Life, As I Find It
I was raised to be a church-going boy. My formative years were spent as a Baptist where weekly doses of Gospel preaching and Bible teaching told me everything I needed to know about accepting Jesus into my heart. Yet, for all of the sermons and studies and Bible reading, it was a novel that made the Truth real to me: The Greatest Story Ever Told by Fulton Oursler.
Unlike a lot of Protestants, I can’t pinpoint a date when it happened. But I remember vividly reading Oursler’s book one evening in my bedroom and reached the part about the Crucifixion. The potency of the drama took hold of me and I knew I was responsible for putting Jesus on the cross. So I knelt next to my bed and asked Jesus to forgive me for my sins. That was a pivot-point in my spiritual journey. From there I desired to go deeper in my life with Christ.
Over 20 years later, after struggling with the “Seeker-style” of worship that dominated Evangelicalism, I encountered “High Church” Anglican liturgy while living in England. That liturgy helped me realize I had been looking for something more than a 7-11 spirituality: I wanted transcendence in my spiritual life. The liturgy pointed me in that direction. And a series of novels about the Church of England by novelist Susan Howatch – beginning with Glittering Images – helped me to understand the dynamic of Anglicanism more than most academic efforts. They weren’t Public-Relations stories at all. On the contrary, they showed the flawed humanness of Henry VIII’s creation five hundred years later. Yet, in many ways, those novels helped prepare me for what would happen next.
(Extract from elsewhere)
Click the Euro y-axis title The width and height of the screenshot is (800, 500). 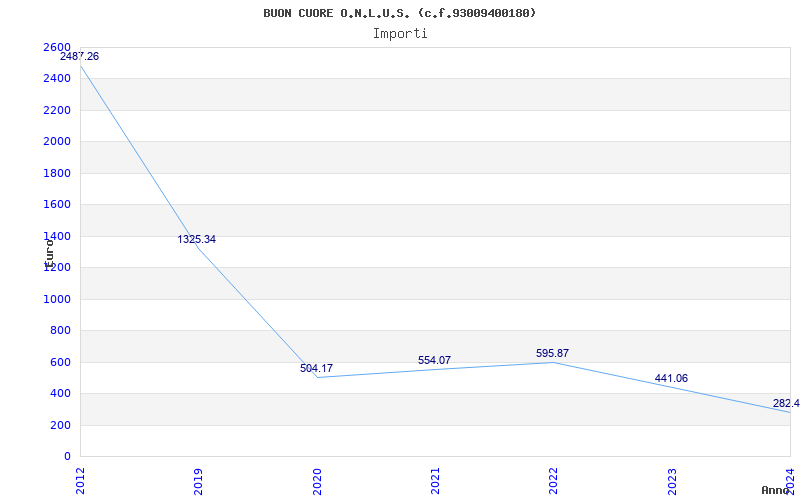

Several years ago the Anglican Communion in general, and the U.S. Episcopal Church in particular, began to implode. Amidst the debates, I found myself asking a very basic question: “Who has the authority to interpret Scripture and establish doctrine?” I’d never asked it before. Somehow I had assumed I knew the answer as a Baptist and carried that with me into my Anglicanism – with a modified version that allowed for Anglican tradition as an extension of whatever I assumed my answer had been. But there is was – an obvious question I had never really asked. So a new journey began.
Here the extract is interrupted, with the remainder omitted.